Conditions in Manitoba are just as bad as they were when she worked in Qatar and Dubai, says another worker. “You can feel sometimes there is no future at all for you,” she says. “A big horn blows and we have to get back and rush as you lose money from (your) paycheque for any lateness.”

“We came here for a better life,” says another worker. “Before I came to Canada I was in Qatar and then Dubai and it’s the same here in Canada Goose: No humanity.”
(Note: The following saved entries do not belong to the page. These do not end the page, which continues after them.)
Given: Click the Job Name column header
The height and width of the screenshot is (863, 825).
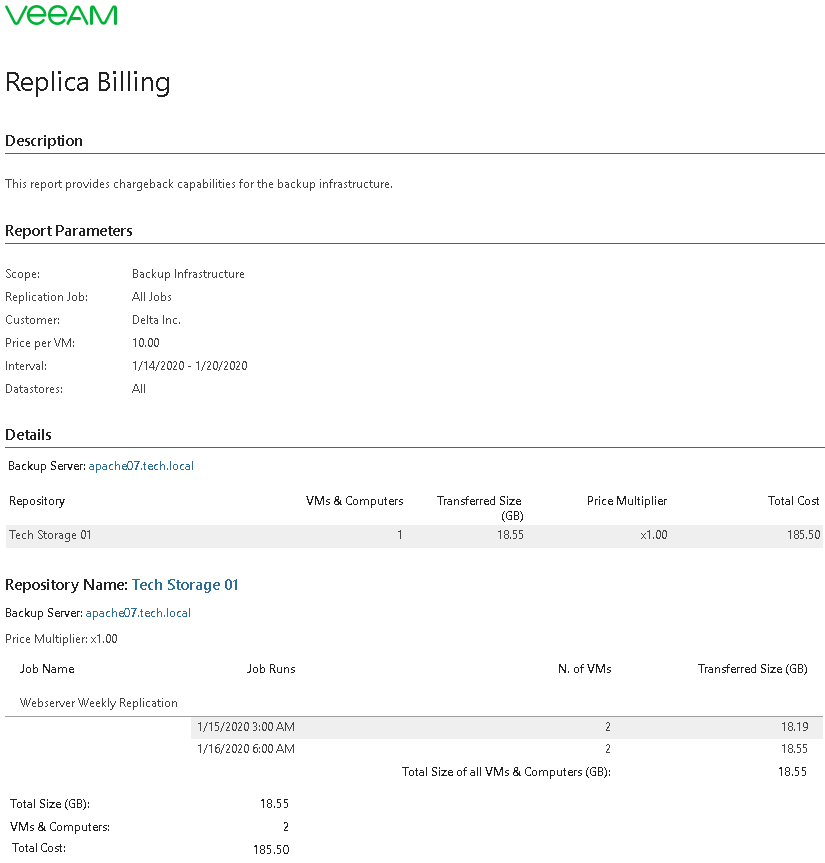Looking at the screenshot, I should point(47,669).
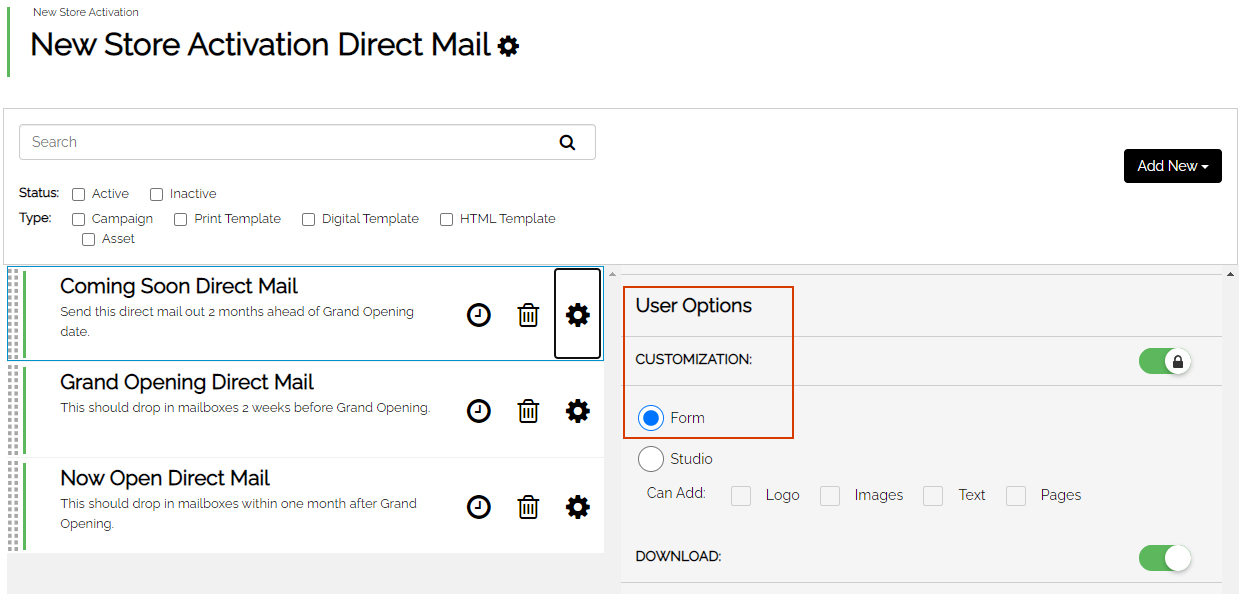The image size is (1253, 594).
Task: Toggle the Customization lock switch
Action: [1165, 361]
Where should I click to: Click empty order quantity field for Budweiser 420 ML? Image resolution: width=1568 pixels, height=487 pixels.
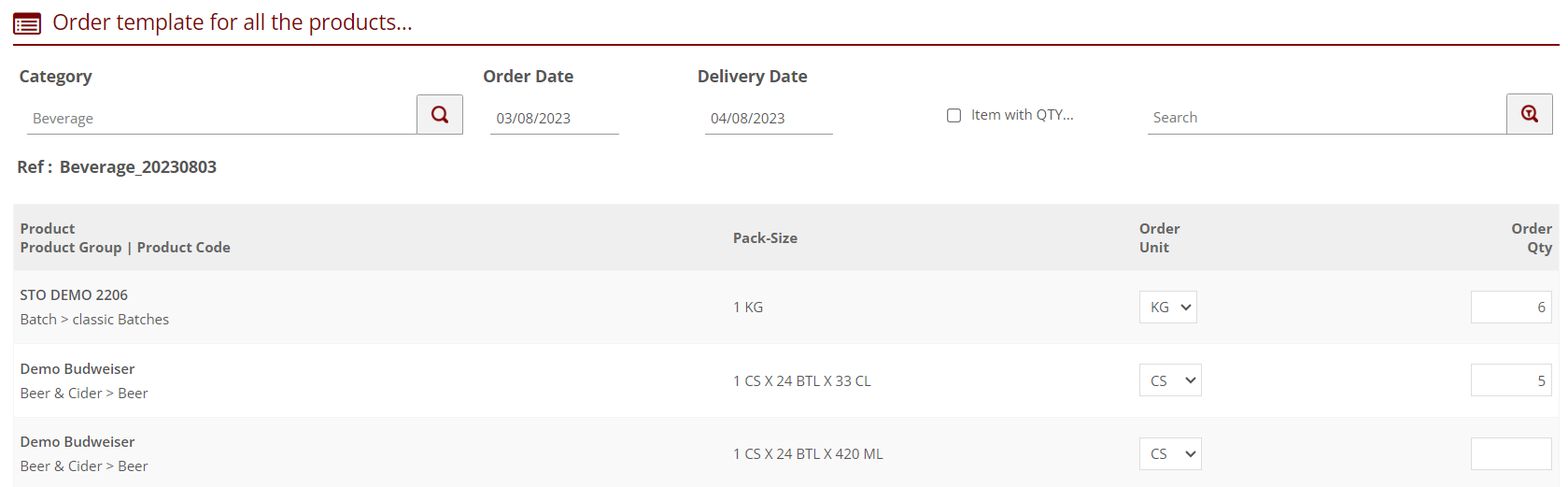pyautogui.click(x=1510, y=454)
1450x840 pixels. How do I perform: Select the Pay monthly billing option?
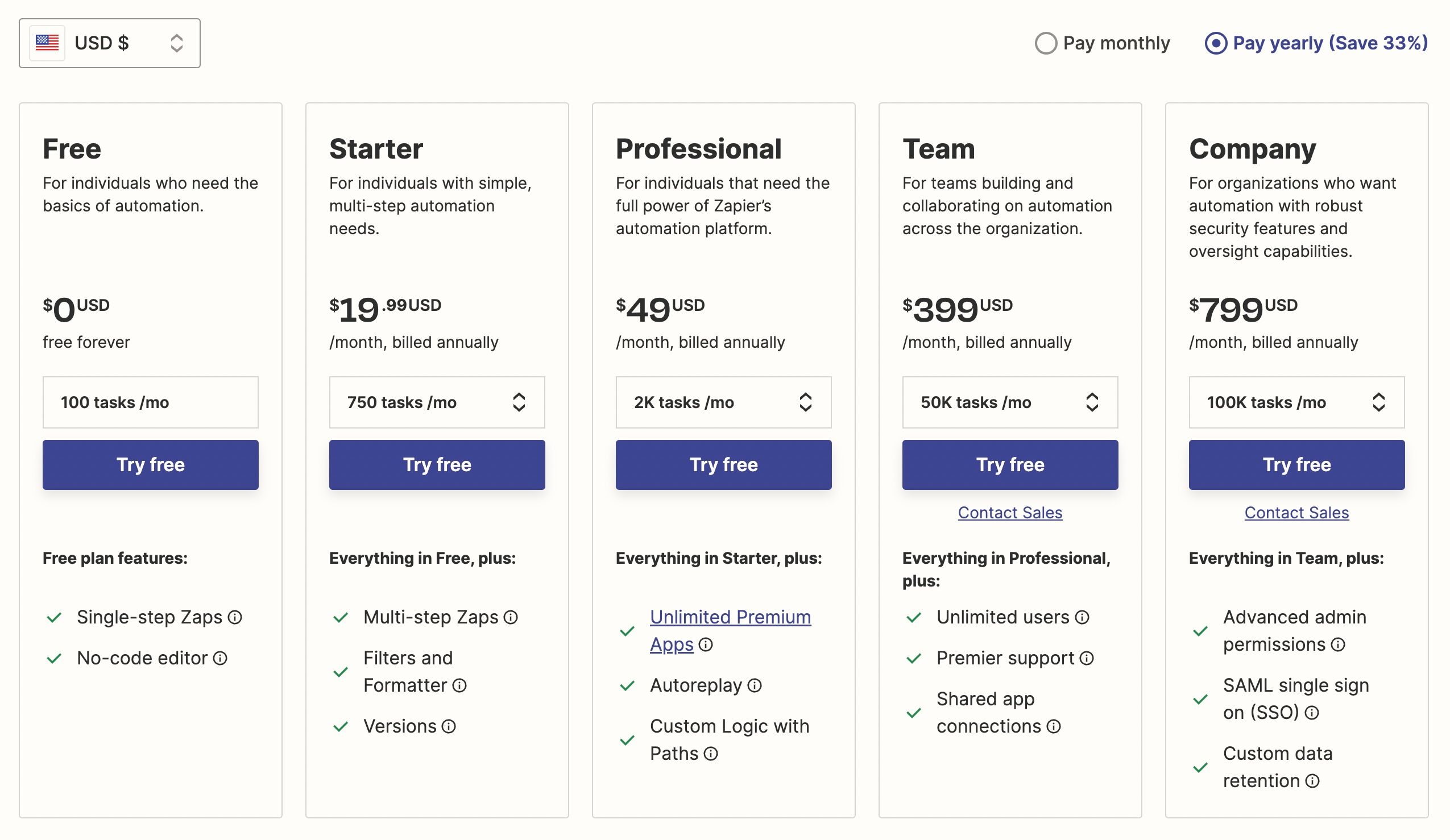coord(1047,42)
Several workers also reported being targeted for abuse by management. One Filipino worker explained how a white manager yelled at her for talking to a colleague, while another told of how another supervisor berated her for not working faster when her machine was broken.

Another worker said that managers would often stand behind older workers and shout at them like teenagers, yelling, “Faster, faster, faster.”

Unfit workplace

Paid just $11.90 per hour, the workers are driven to work at high speed by piecework pay incentives with limited or no breaks.

In August 2020, the company closed the already inadequate number of toilets in one of its factories for repairs. The entire workforce was forced to use ten portable toilets set up outside that were hardly ever cleaned. Workers said the state of the toilets got so bad that they chose to leave the premises to go to the bathroom, or ask relatives or friends to bring portable containers to the worksite for them to defecate in.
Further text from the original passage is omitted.